Dalam kondisi khilafah yang sedang lemah, konflik kepentingan yang berkepanjangan
diantara pejabat dan militer. Merasa tidak sanggup, akhirnya al-Zafir meminta bantuan
kepada Nur al-Din dengan pasukan yang dipimpin oleh Salah al-Din Al-Ayyubi. Mula-mula
ia berhasil membendung invasi tentara Salib ke Mesir. Akan tetapi kedatangan Salah al Din
untuk yang kedua kalinya tidak hanya memerangi pasukan Salib, tetapi untuk menguasai
Mesir.
Dengan dikalahkannya tentara Salib sekaligus dikuasainya Mesir, maka berakhirlah
riwayat Dinasti Fatimiyah di Mesir pada tahun 1171 M yang telah bertahan selama 262
tahun.
3. Kemajuan-Kemajuan Dinasti Fatimiyah
Selama kurun waktu 262 tahun, Fatimiyah telah mencapai kemajuan yang pesat
terutama pada masa Al-Muiz, Al-Aziz dan Al-hakim. Kemajuan-kemajuan itu mencakup
berbagai bidang, yaitu :
a. Kemajuan dalam hubungan perdagangan dengan Dunia non Islam, termasuk India
dan negeri-negeri Mediteramia yang KRISTEN.
b. Kemajuan di bidang seni, dapat dilihat pada sejumlah dekorasi dan arsitektur istana.
c. Dalam bidang pengetahuan dengan dibangunnya Universitas Al–Azhar.

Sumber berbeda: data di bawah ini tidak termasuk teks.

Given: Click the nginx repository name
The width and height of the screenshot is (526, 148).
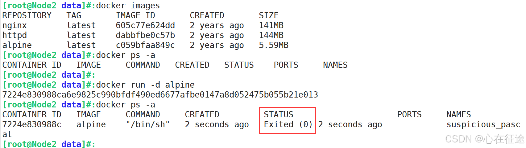Looking at the screenshot, I should point(14,26).
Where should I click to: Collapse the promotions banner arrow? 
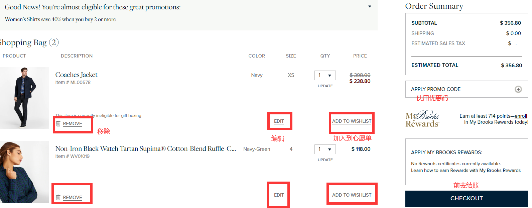[x=370, y=7]
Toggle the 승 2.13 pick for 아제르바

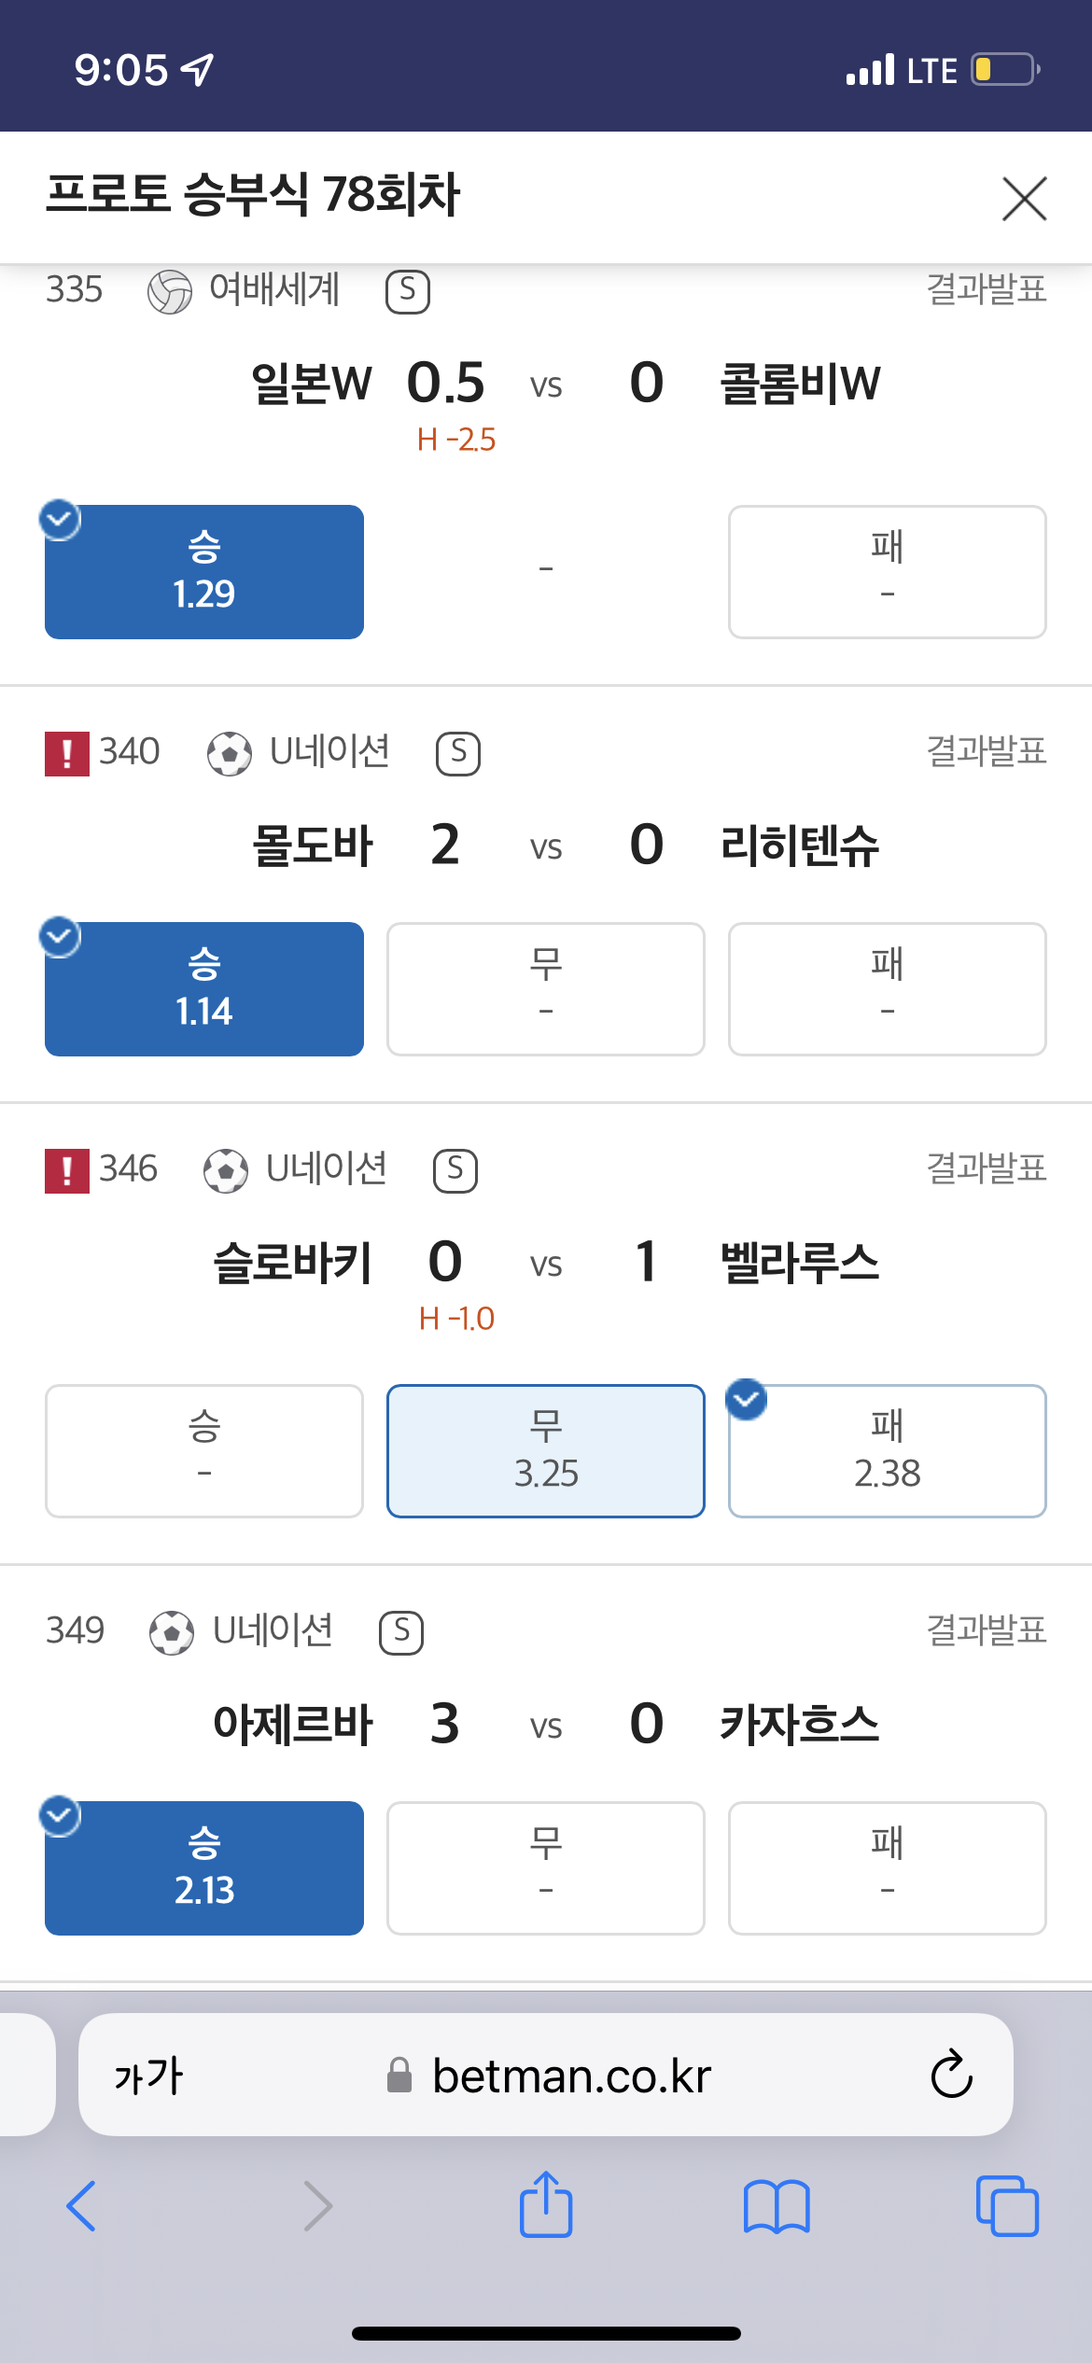[204, 1867]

d. Di bidang ekonomi, baik sektor pertanian, perdagangan maupun industri.
e. Di bidang keamanan.
4. Peninggalan Bersejarah Dinasti Fatimiyah
Di antara peninggalan Dinasti Fatimiyah, ada dua bangunan yang amat bersejarah
dan keberadaannya hingga kini masih bisa dirasakan, bahkan mengalami perkembangan
pesat. Peninggalan-peninggalan itu adalah :
a. Universitas Al–Azhar yang semula adalah masjid sebagai pusat kajian. Masjid ini
didirikan oleh al-Saqili pada tanggal 17 Ramadlan (970 M). Nama Al–Azhar diambil dari
al-Zahra, julukan Fatimah, putri Nabi SAW dan istri Ali bin Abi Thalib, imam pertama
Syi’ah.
b. Dar al-Hikmah (Hall of Science), yang terinspirasi dari lembaga yang sama yang
didirikan oleh al-Ma’mun di Baghdad.